• **What you have to do**
Begin your copy at the line that holds "The height and" and carry it through the final line of the data, writing out each line exactly and omitting pictures.
***** Records for this exercise *****
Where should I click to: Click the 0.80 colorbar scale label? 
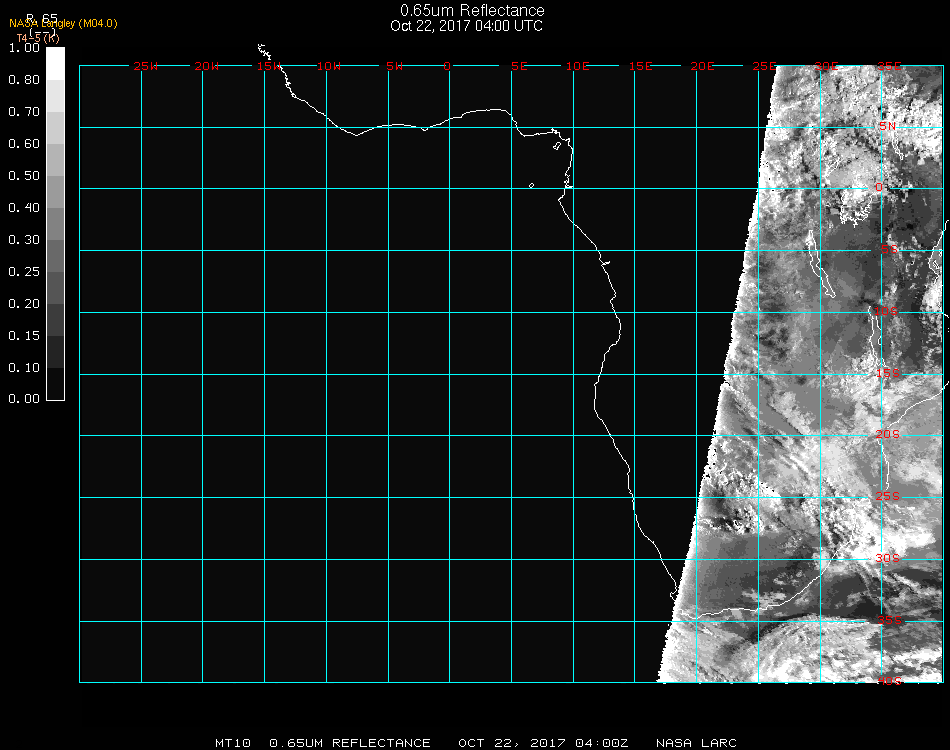click(x=24, y=80)
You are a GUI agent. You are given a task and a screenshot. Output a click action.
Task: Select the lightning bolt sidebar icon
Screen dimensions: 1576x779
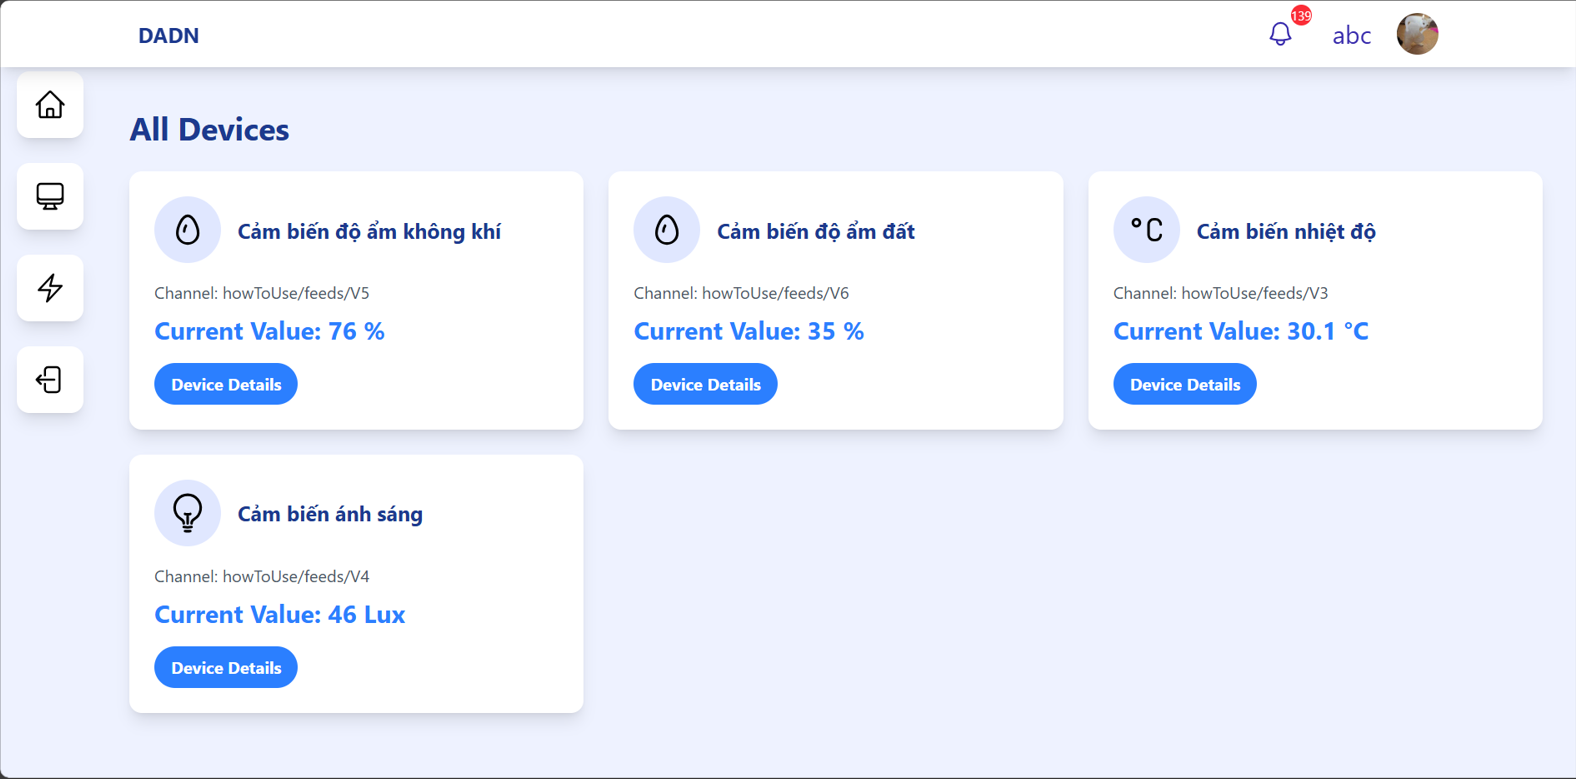coord(50,288)
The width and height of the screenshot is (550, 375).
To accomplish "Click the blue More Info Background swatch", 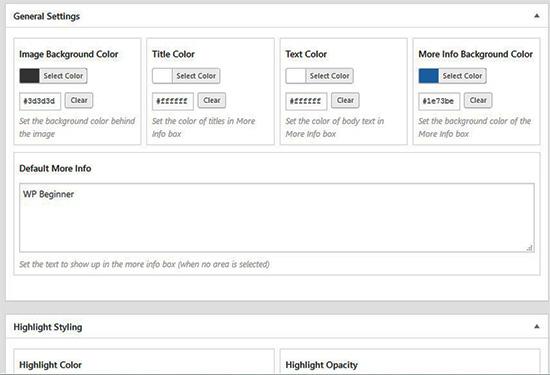I will pyautogui.click(x=428, y=76).
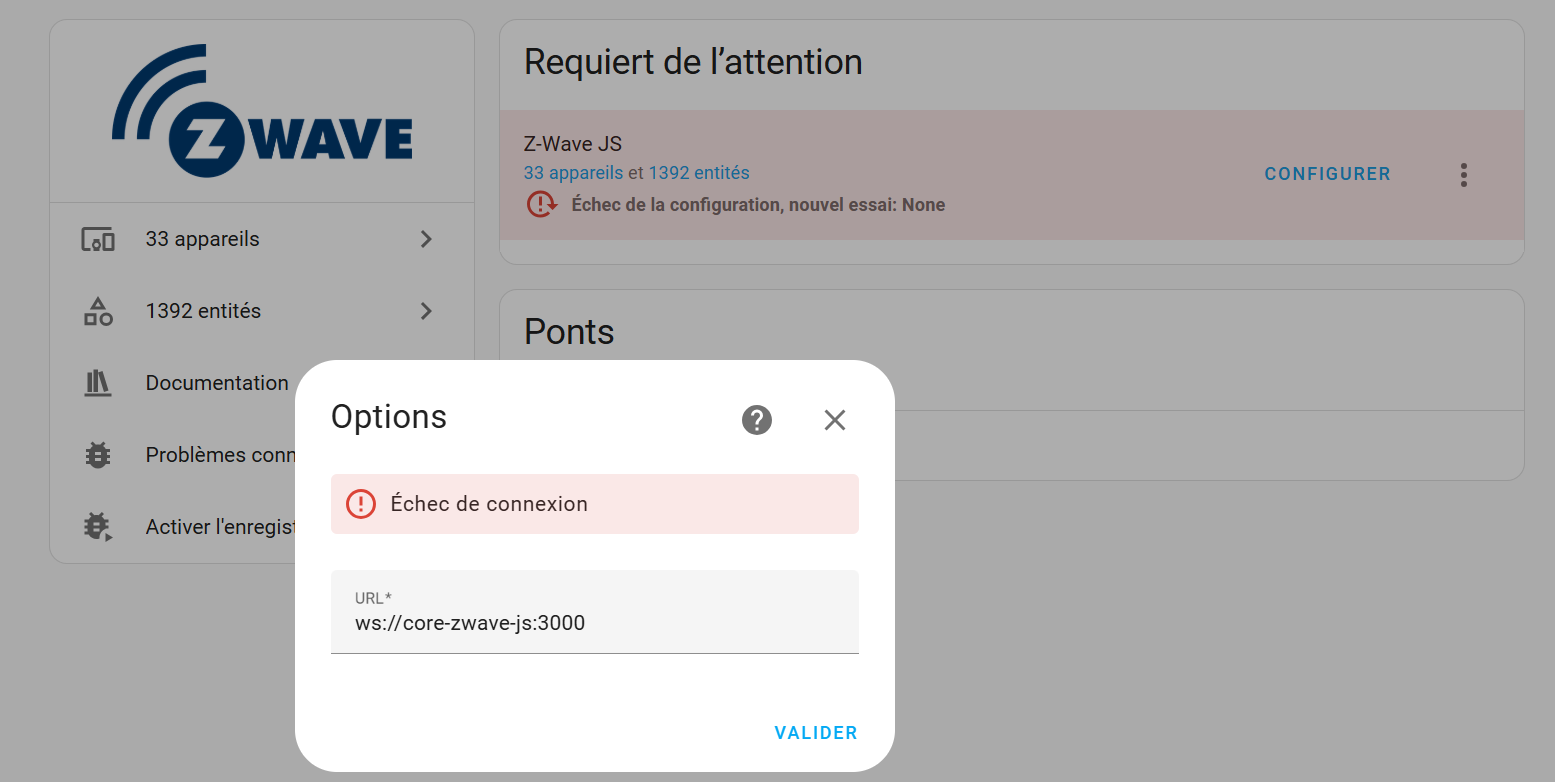This screenshot has width=1555, height=782.
Task: Open the 1392 entités link under Z-Wave JS
Action: 699,173
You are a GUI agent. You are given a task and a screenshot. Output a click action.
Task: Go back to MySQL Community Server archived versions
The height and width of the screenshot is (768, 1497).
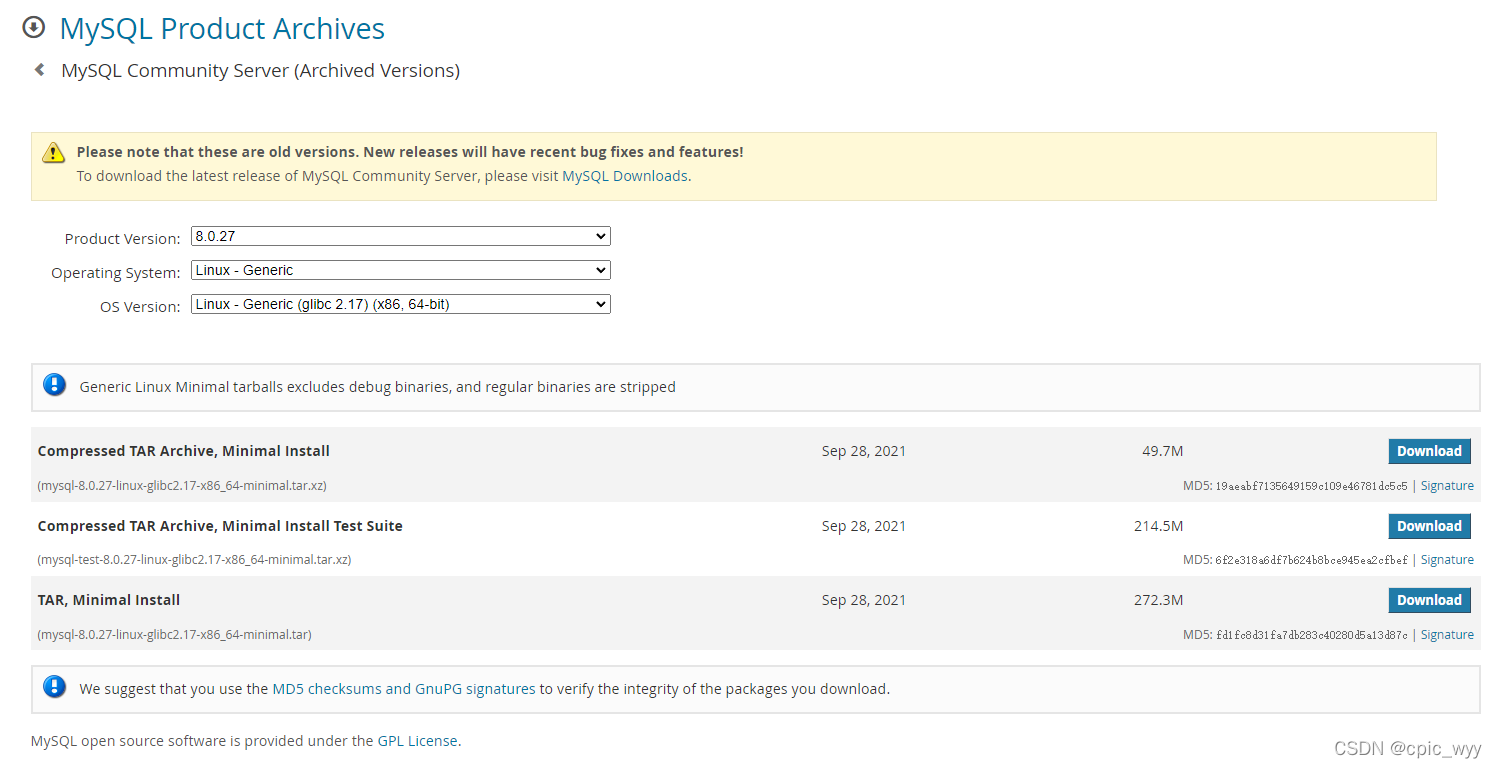pos(260,70)
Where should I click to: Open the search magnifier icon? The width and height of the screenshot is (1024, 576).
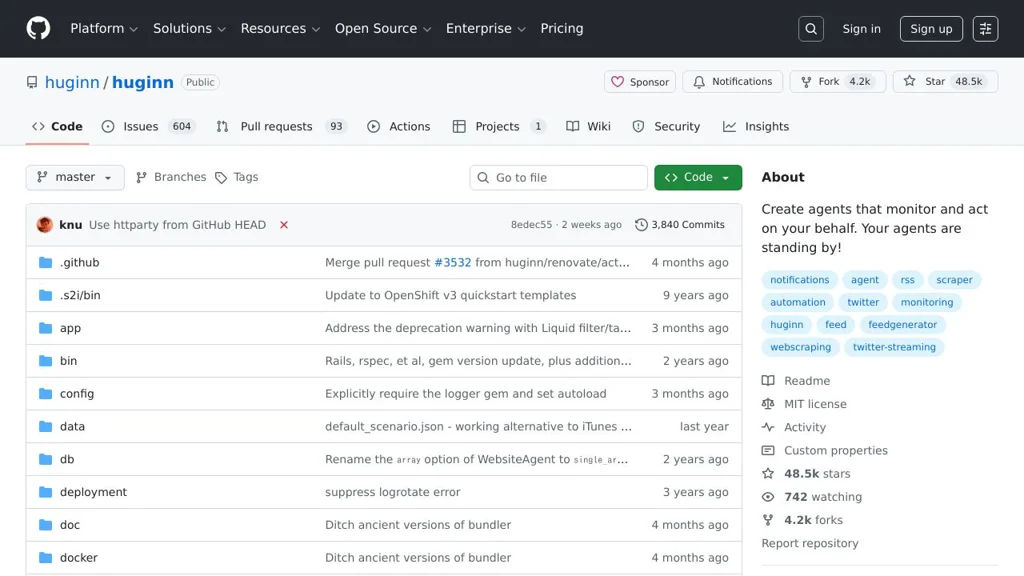click(x=811, y=29)
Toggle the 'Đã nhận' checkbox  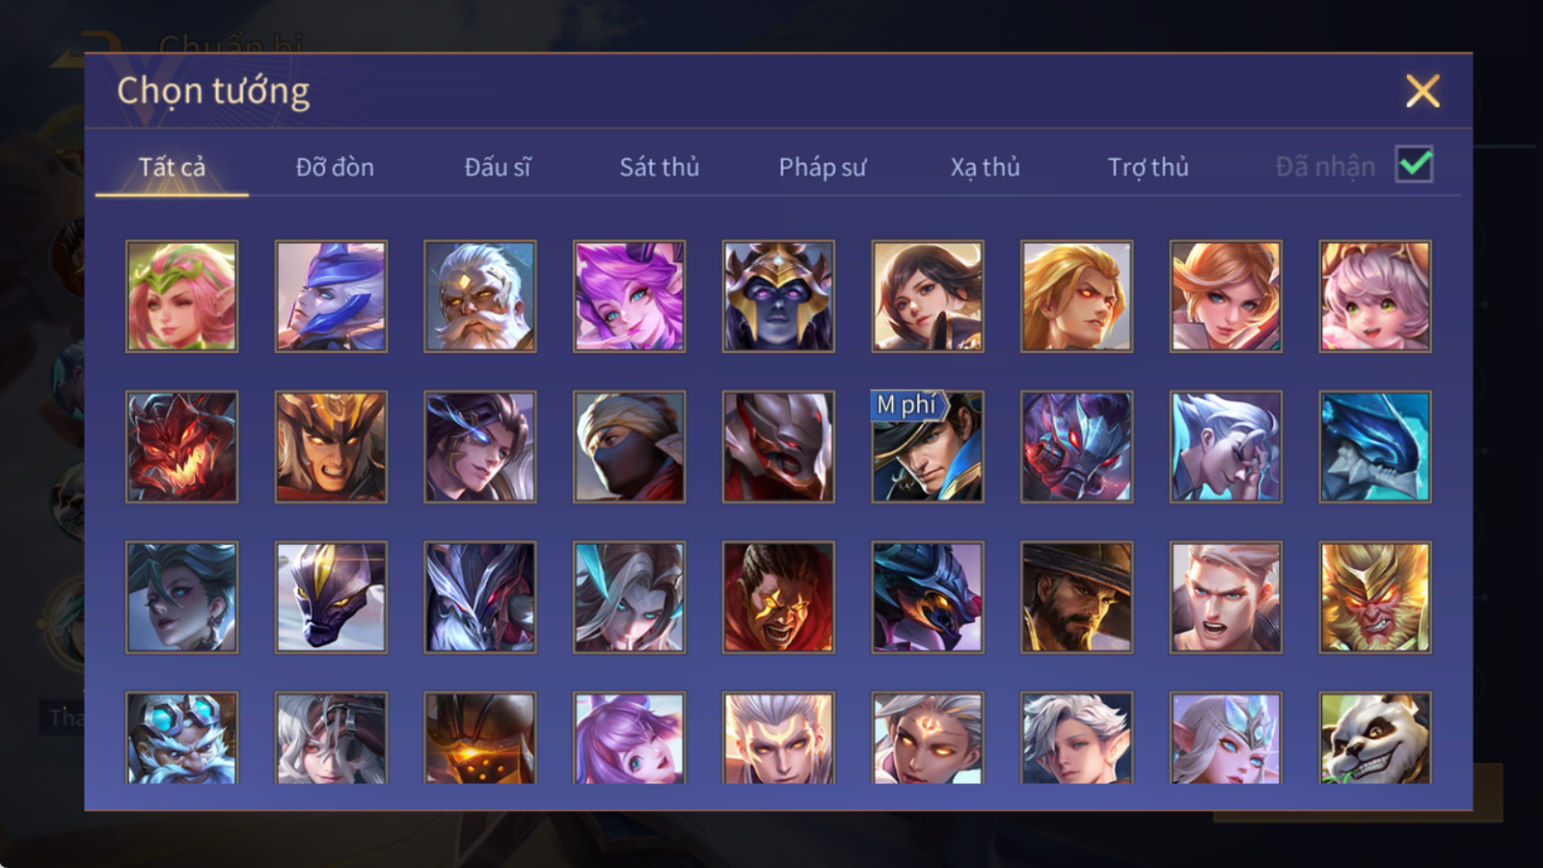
*****
• **Task answer**
The height and width of the screenshot is (768, 1497).
pos(260,70)
Where should I click to: Open the search magnifier icon? The width and height of the screenshot is (1024, 576).
click(x=811, y=29)
Toggle the 'Đã nhận' checkbox  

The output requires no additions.